■ Input records ■
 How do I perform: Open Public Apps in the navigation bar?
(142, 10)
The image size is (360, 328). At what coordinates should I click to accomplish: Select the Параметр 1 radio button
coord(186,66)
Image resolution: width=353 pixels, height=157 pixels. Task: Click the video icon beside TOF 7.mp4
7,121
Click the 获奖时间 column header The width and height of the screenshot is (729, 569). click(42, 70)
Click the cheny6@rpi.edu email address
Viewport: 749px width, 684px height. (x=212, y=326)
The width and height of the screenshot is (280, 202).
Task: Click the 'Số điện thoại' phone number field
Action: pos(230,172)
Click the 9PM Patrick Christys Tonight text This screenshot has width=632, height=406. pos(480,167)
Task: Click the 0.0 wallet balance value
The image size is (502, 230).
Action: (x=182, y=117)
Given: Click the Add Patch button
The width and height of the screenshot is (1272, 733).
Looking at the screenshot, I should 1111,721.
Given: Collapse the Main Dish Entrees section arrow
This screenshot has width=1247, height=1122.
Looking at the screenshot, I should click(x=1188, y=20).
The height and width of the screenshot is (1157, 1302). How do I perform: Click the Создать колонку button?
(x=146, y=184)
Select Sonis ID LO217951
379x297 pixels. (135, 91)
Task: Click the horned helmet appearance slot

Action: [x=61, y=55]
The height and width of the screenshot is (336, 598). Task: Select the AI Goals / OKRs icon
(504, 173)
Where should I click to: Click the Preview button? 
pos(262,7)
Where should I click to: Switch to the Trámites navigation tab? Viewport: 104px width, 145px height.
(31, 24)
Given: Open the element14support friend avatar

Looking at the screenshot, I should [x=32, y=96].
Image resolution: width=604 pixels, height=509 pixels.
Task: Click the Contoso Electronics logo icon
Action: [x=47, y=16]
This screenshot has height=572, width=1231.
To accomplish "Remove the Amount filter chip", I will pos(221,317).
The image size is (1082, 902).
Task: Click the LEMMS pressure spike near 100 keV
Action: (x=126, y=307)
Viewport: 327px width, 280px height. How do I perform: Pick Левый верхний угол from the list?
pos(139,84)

■ What you need to do ■
Write the whole of the data out again exactly as it stands.

■ Task output ■
 How do I perform: Open Public Apps in the navigation bar?
(142, 10)
The image size is (360, 328). At what coordinates should I click to accomplish: Select the Параметр 1 radio button
coord(186,66)
Image resolution: width=353 pixels, height=157 pixels. Task: Click the video icon beside TOF 7.mp4
7,121
Click the 获奖时间 column header The width and height of the screenshot is (729, 569). click(42, 70)
Click the cheny6@rpi.edu email address
Viewport: 749px width, 684px height. (x=212, y=326)
The width and height of the screenshot is (280, 202).
Task: Click the 'Số điện thoại' phone number field
Action: pos(230,172)
Click the 9PM Patrick Christys Tonight text This screenshot has width=632, height=406. pos(480,167)
Task: Click the 0.0 wallet balance value
The image size is (502, 230).
Action: (x=182, y=117)
Given: Click the Add Patch button
The width and height of the screenshot is (1272, 733).
Looking at the screenshot, I should 1111,721.
Given: Collapse the Main Dish Entrees section arrow
This screenshot has width=1247, height=1122.
Looking at the screenshot, I should click(x=1188, y=20).
The height and width of the screenshot is (1157, 1302). How do I perform: Click the Создать колонку button?
(x=146, y=184)
Select Sonis ID LO217951
379x297 pixels. (135, 91)
Task: Click the horned helmet appearance slot

Action: [x=61, y=55]
The height and width of the screenshot is (336, 598). Task: Select the AI Goals / OKRs icon
(504, 173)
Where should I click to: Click the Preview button? 
pos(262,7)
Where should I click to: Switch to the Trámites navigation tab? Viewport: 104px width, 145px height.
(31, 24)
Given: Open the element14support friend avatar

Looking at the screenshot, I should [x=32, y=96].
Image resolution: width=604 pixels, height=509 pixels.
Task: Click the Contoso Electronics logo icon
Action: [x=47, y=16]
This screenshot has height=572, width=1231.
To accomplish "Remove the Amount filter chip", I will pos(221,317).
The image size is (1082, 902).
Task: Click the LEMMS pressure spike near 100 keV
Action: (x=126, y=307)
Viewport: 327px width, 280px height. How do I perform: Pick Левый верхний угол from the list?
pos(139,84)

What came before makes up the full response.